2022-01-24 Thread Michal Strnad

Hi all,

we have still problem to add any disk behind multipath. We tried 
osd-spec in yml, ceph orch daemon add osd with mpath, dm-X or sdX 
devices (for sdX we disaled multipath daemon and flush multipath table). 
Do you have any idea?



ceph orch daemon add osd serverX:/dev/mapper/mpathm
RuntimeError: Failed command: /usr/bin/podman run --rm --ipc=host 
--net=host --entrypoint /usr/sbin/ceph-volume --privileged 
--group-add=disk -e CONTAINER_IMAGE=quay.io/ceph/ceph:v15 -e 
NODE_NAME=serverX -e CEPH_VOLUME_OSDSPEC_AFFINITY=None -v 
/var/run/ceph/69748548-7ba4-11ec-83c5-3cfdfec3517c:/var/run/ceph:z -v 
/var/log/ceph/69748548-7ba4-11ec-83c5-3cfdfec3517c:/var/log/ceph:z -v 
/var/lib/ceph/69748548-7ba4-11ec-83c5-3cfdfec3517c/crash:/var/lib/ceph/crash:z 
-v /dev:/dev -v /run/udev:/run/udev -v /sys:/sys -v /run/lvm:/run/lvm -v 
/run/lock/lvm:/run/lock/lvm -v 
/tmp/ceph-tmpu04_fcc9:/etc/ceph/ceph.conf:z -v 
/tmp/ceph-tmpbmrjdlv2:/var/lib/ceph/bootstrap-osd/ceph.keyring:z 
quay.io/ceph/ceph:v15 lvm batch --no-auto /dev/mapper/mpathm --yes 
--no-systemd

2022-01-24T18:39:08.390014+0100 mgr.serverX.jxbuay [ERR] _Promise failed
Traceback (most recent call last):
  File "/usr/share/ceph/mgr/orchestrator/_interface.py", line 294, in 
_finalize

next_result = self._on_complete(self._value)

:: Information shown ::
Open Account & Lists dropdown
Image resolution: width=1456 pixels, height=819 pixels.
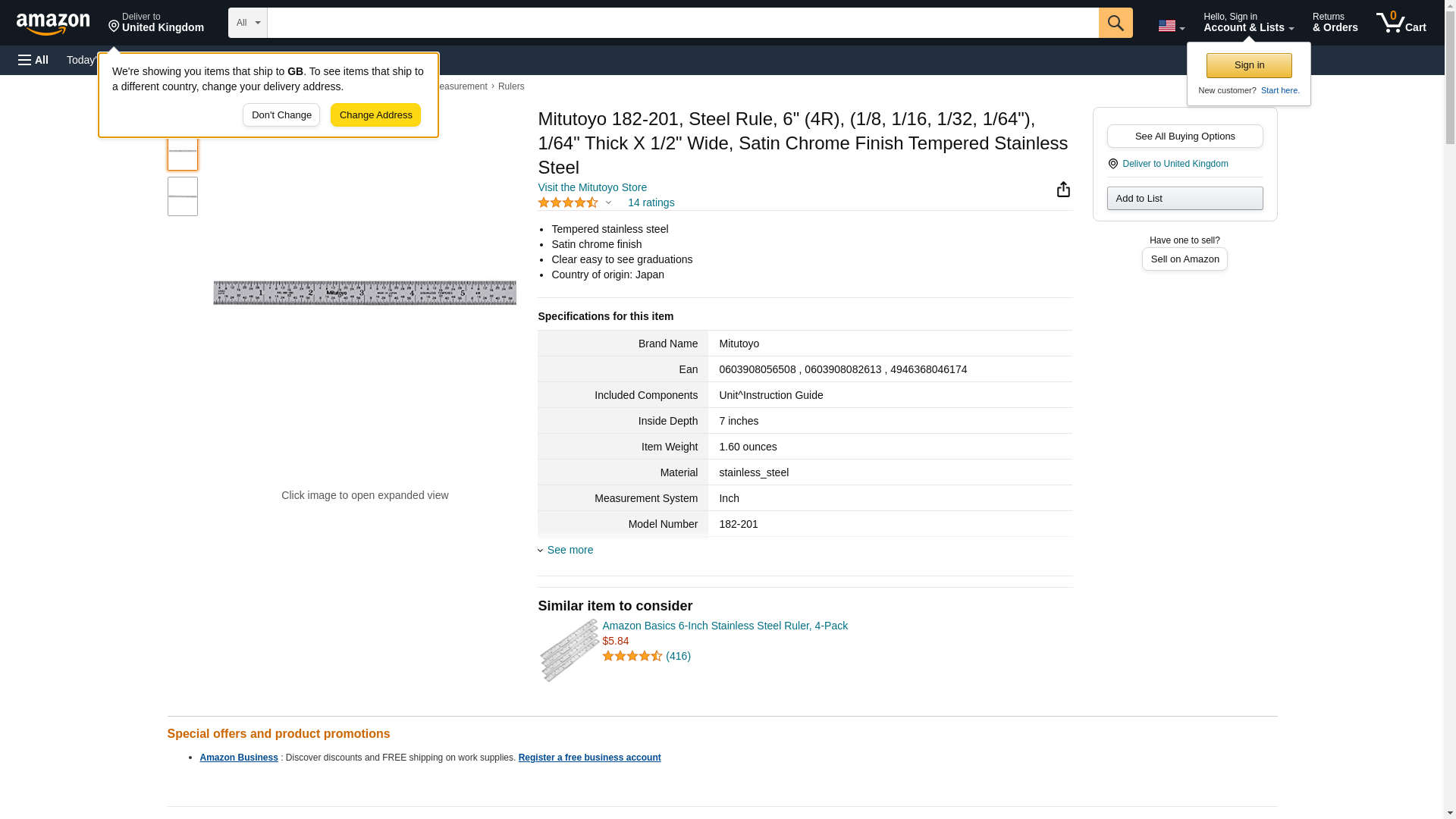(x=1248, y=23)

:: What you have to do ::
Extend the Ceph multipath thread above, picking up right after its last line.

:: Result for this exercise ::
  File "/usr/share/ceph/mgr/cephadm/module.py", line 115, in 
return CephadmCompletion(on_complete=lambda _: f(*args, **kwargs))
  File "/usr/share/ceph/mgr/cephadm/module.py", line 1677, in create_osds
return self.osd_service.create_from_spec(drive_group)
  File "/usr/share/ceph/mgr/cephadm/services/osd.py", line 51, in 
create_from_spec

ret = create_from_spec_one(self.prepare_drivegroup(drive_group))
  File "/usr/share/ceph/mgr/cephadm/utils.py", line 65, in 
forall_hosts_wrapper

return CephadmOrchestrator.instance._worker_pool.map(do_work, vals)
  File "/lib64/python3.6/multiprocessing/pool.py", line 266, in map
return self._map_async(func, iterable, mapstar, chunksize).get()
  File "/lib64/python3.6/multiprocessing/pool.py", line 644, in get
raise self._value
  File "/lib64/python3.6/multiprocessing/pool.py", line 119, in worker
result = (True, func(*args, **kwds))
  File "/lib64/python3.6/multiprocessing/pool.py", line 44, in mapstar
return list(map(*args))
  File "/usr/share/ceph/mgr/cephadm/utils.py", line 59, in do_work
return f(*arg)
  File "/usr/share/ceph/mgr/cephadm/services/osd.py", line 47, in 
create_from_spec_one
host, cmd, replace_osd_ids=osd_id_claims.get(host, []), 
env_vars=env_vars
  File "/usr/share/ceph/mgr/cephadm/services/osd.py", line 67, in 
create_single_host

code, '\n'.join(err)))


ceph orch daemon add osd serverX:/dev/dm-19
Error EINVAL: Traceback (most recent call last):
  File "/usr/share/ceph/mgr/mgr_module.py", line 1212, in _handle_command
return self.handle_command(inbuf, cmd)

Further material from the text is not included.